The 1980s is generally considered the darkest phase of Hindi cinema when content suffered immeasurably. The quality of films made — say from the mid 80s to the end of the decade — were usually poor in stories, songs, depiction of women, etc. This was also the era when the footfall of the female and family audiences to cinema halls across the country for Hindi cinema declined to a large extent.
Then, with the coming of the 1990s, winds of change began to blow again. Content showed signs of revival. The era saw the emergence of a new set of stars – primarily the three Khans.

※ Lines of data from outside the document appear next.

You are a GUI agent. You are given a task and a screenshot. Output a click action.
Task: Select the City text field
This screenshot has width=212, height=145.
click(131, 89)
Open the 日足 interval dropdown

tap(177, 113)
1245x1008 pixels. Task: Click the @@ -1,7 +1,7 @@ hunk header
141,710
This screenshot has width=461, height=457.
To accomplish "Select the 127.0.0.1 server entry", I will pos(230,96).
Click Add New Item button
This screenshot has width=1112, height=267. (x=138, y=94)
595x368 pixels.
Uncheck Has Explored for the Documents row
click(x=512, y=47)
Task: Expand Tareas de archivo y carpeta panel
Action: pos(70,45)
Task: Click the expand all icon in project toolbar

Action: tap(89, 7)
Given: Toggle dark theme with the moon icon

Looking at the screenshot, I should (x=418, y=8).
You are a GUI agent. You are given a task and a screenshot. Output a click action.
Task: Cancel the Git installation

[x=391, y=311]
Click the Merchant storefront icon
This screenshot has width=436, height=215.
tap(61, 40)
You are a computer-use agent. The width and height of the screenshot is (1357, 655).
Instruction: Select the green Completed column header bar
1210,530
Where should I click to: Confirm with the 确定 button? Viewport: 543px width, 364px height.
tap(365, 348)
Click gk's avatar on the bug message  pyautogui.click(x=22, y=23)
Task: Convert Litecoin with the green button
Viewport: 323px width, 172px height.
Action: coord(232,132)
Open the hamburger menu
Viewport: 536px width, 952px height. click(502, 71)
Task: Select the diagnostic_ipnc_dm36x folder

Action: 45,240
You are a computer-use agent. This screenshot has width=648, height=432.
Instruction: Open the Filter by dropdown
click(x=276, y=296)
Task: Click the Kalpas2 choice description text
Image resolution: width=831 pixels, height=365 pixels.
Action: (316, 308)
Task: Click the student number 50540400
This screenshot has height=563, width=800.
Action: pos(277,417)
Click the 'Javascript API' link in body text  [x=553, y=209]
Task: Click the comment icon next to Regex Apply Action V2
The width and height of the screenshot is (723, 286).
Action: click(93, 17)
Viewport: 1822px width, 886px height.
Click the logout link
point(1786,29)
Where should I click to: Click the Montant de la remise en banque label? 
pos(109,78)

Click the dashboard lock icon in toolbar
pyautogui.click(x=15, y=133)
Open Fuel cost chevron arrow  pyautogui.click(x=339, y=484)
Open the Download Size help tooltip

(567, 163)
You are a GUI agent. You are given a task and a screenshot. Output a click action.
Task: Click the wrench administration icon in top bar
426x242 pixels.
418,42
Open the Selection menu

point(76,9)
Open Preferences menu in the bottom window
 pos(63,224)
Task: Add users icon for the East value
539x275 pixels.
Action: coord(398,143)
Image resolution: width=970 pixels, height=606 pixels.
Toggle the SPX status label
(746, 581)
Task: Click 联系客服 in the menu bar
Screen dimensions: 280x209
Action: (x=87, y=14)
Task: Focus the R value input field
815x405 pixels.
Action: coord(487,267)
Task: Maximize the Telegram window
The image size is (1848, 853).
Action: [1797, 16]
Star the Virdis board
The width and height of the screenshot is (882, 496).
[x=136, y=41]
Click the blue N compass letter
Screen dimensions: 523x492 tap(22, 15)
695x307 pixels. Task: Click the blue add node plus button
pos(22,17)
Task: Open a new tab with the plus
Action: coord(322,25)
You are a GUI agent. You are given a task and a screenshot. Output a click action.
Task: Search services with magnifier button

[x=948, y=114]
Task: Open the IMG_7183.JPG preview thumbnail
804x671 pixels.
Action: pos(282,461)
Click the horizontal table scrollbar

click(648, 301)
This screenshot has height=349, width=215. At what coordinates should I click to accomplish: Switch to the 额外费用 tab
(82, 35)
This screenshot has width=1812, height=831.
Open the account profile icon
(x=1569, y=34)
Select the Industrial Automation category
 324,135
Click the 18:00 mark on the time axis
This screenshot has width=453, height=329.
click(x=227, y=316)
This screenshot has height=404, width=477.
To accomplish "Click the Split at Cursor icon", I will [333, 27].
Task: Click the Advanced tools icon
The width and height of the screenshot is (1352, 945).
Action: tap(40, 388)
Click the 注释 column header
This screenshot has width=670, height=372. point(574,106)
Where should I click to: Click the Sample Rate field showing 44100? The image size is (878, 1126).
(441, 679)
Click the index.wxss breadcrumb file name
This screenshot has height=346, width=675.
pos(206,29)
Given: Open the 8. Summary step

However, it was the era of another bright star in the Hindi film firmament – Madhuri Dixit.
Though Madhuri made her debut in 1984 with a Rajshri Productions film called Abodh, she had to wait for another four years before success came knocking at her doorstep. With Tezaab (1988), she had arrived. Her dazzling smile, classic Indian good looks, spectacular dancing skills and effortless acting made her a stand-out performer.
In an era when Sridevi was the dominant star but whose fortunes weren’t as bright — it meant that while she could still command respect from her peers in the industry, her films were not as bankable as in the past. Meenakshi Seshadri was considered to be Sridevi’s successor but she lacked the X factor.It was Madhuri really who filled the gap in real terms. She had a certain screen presence – people wanted to see her beauty, her energy, her smile, her adaa (hard to put an English word to it), her dances… It wasn’t as if there hadn’t been more beautiful faces on the silver screen. It wasn’t as if films hadn’t seen good dancers. But Madhuri’s endless charm also came from the womanhood she projected.